OK....sooooo...a rumor was started that I was thinking about keeping bees amongst the guys I shoot with.  No biggie really, aside from ribbing about spending more on hives this winter than ammo they think its cool.

Well, half of 'em are cops most of whom are friends with the local park rangers and game wardens who have friends that are grounds keepers in the local parks this side of the county.

Well, two of them show up on the farm.  Thought the were busting me for doing an open burn without a permit (had flames 30' into the air).  Nope, they had a honey bee hive in a tree around the 8th hole of the golf course a couple miles down the road and wanted to know if I could deal with it without killing the bees.

I told them I didn't have any bees yet, was just learning, just built my hives, but could try if they wanted me too.
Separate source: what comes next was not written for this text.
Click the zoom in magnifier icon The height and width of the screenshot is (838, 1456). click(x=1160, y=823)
So I visited the site when it was warm.  Maybe a little too late to see any activity since the wind kicked up with all the storms moving west of us in Indiana.  Wind was close to 20 mph maybe even a bit more and overcast and temps were beginning to fall.  Not the best bee weather.But I got a good look at the tree.  I did not have anything to listen with and tried to take a picture in the smaller hole, but to no avail.  I did see comb and the smaller hole was quite travel worn and stained a bit.  SO I know they aren't talking about hornets are anything.
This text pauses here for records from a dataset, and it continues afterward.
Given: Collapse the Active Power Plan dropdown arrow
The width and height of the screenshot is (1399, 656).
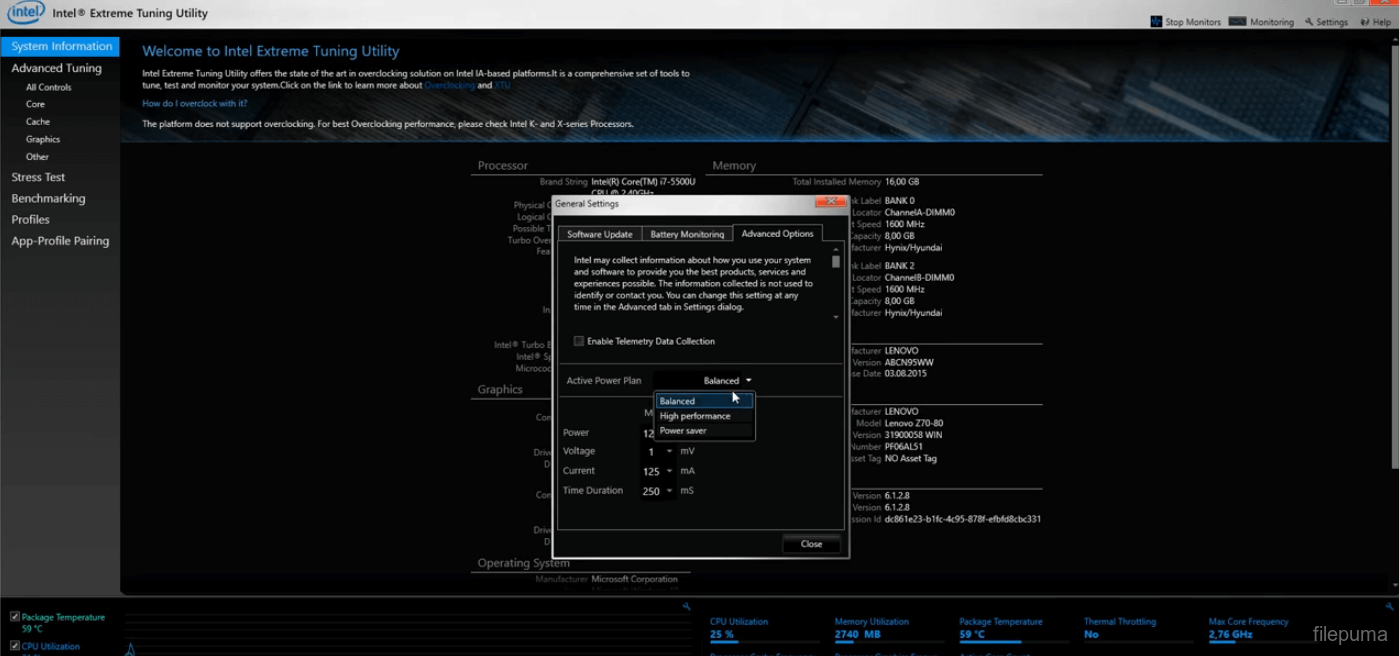Looking at the screenshot, I should point(748,381).
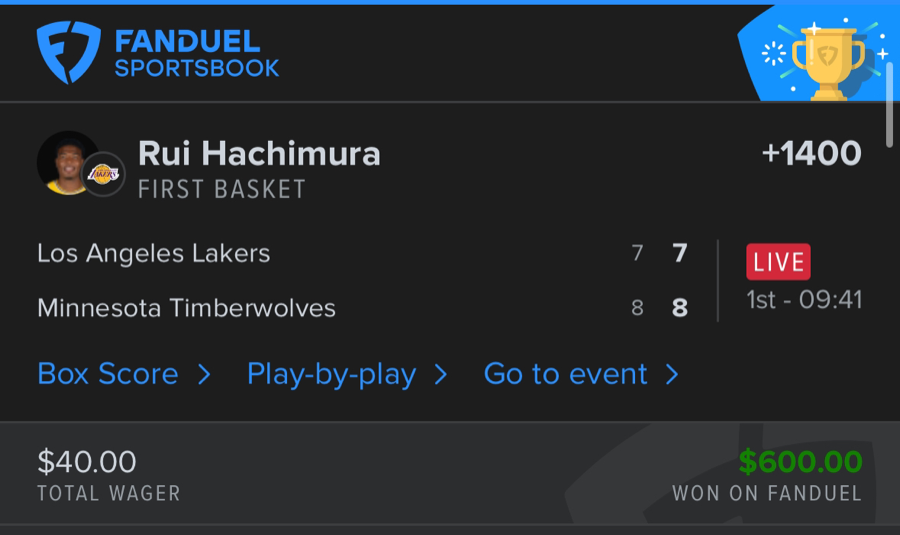Image resolution: width=900 pixels, height=535 pixels.
Task: Click the Rui Hachimura player name
Action: click(x=259, y=153)
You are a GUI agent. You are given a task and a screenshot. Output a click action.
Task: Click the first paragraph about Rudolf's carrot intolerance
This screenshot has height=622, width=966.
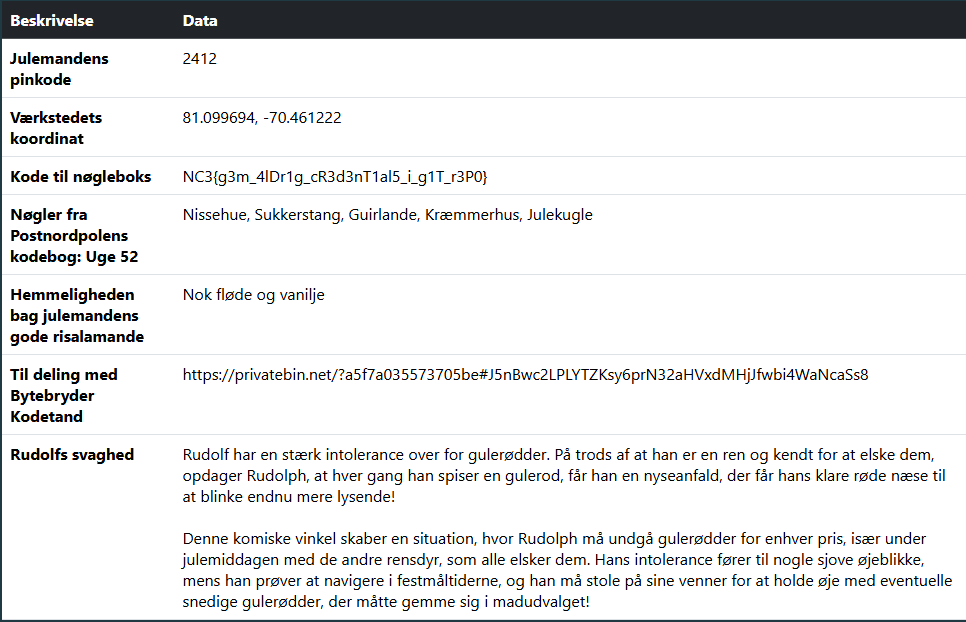pyautogui.click(x=563, y=476)
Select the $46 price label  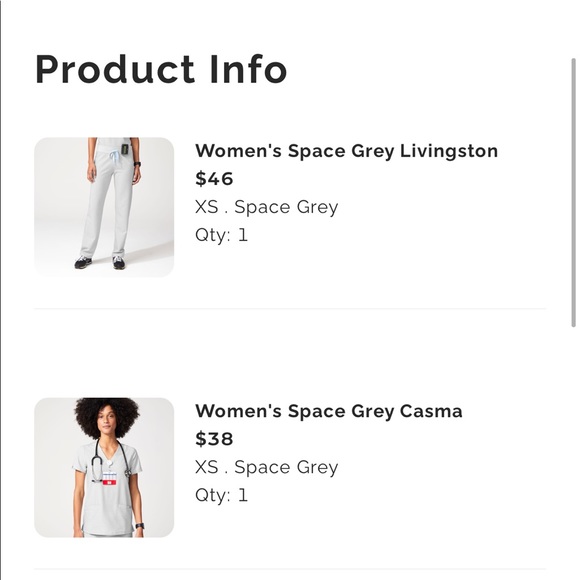214,179
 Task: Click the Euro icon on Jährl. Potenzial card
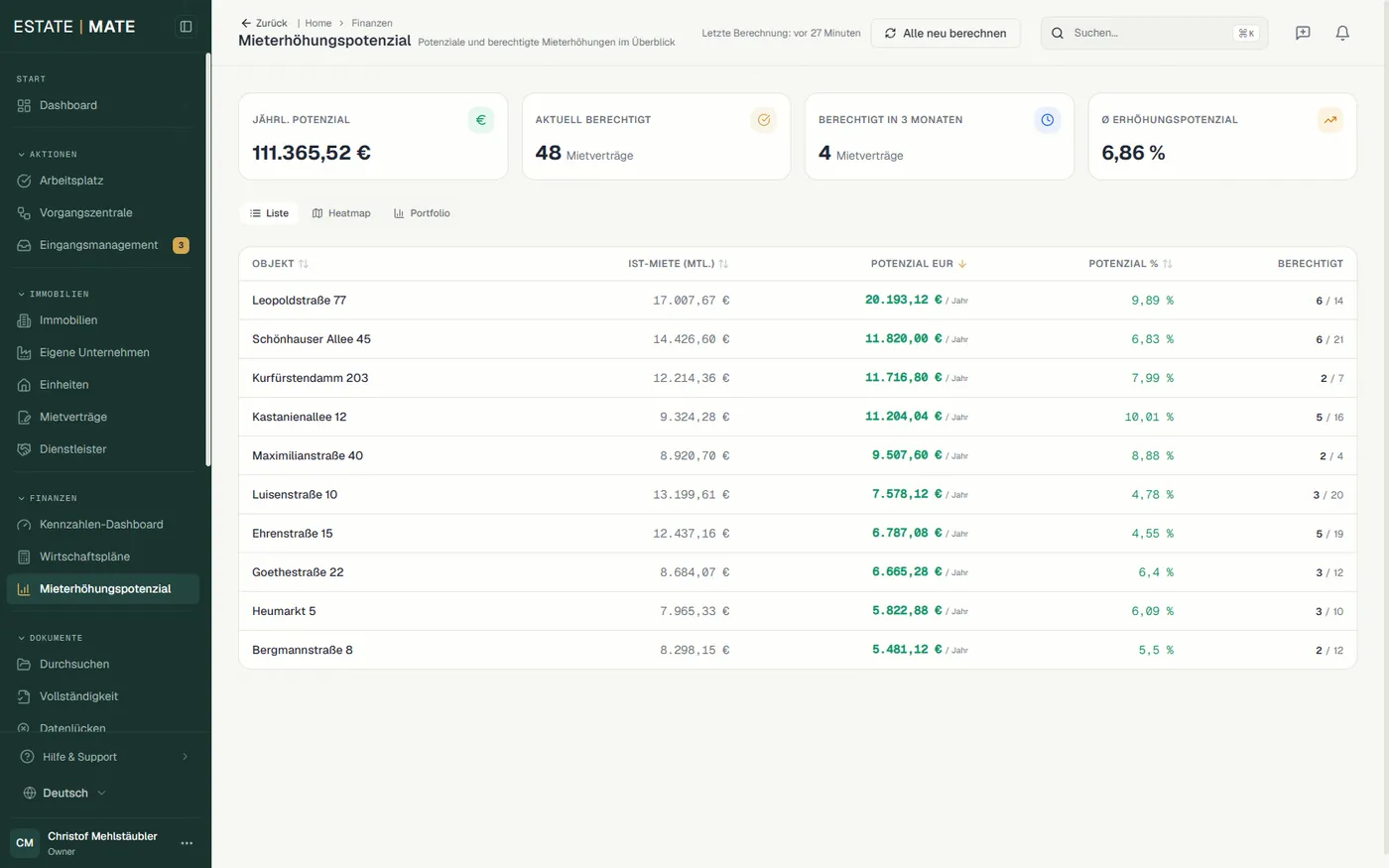481,120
They said the hive has been active right up till winter for the past three years.  Its thrown off a couple swarms and at times they actually have to close down the path and reroute carts and the greens keeper while he was mowing it got so thick.

If they are still around this spring I was thinking about closing off the holes, putting a conical bee escape on and setting up a box with some foundation in it and wait a couple weeks and see what happens.
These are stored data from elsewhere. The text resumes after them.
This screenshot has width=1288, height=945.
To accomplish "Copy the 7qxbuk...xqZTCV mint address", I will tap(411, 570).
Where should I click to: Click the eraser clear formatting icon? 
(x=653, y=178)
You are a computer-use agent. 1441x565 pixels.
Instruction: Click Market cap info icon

Does that sound...well...sound?  grin

Cutting the tree is not an option.

Then they said they had another location that was the same deal.  A little bit further away but not by much.

Then they said they would call me anytime they found a swarm in the six parks on this side of the county they manage.  I thought that was pretty cool.

Got to learn some time.  This would probably be a good way.

So, here are some pics...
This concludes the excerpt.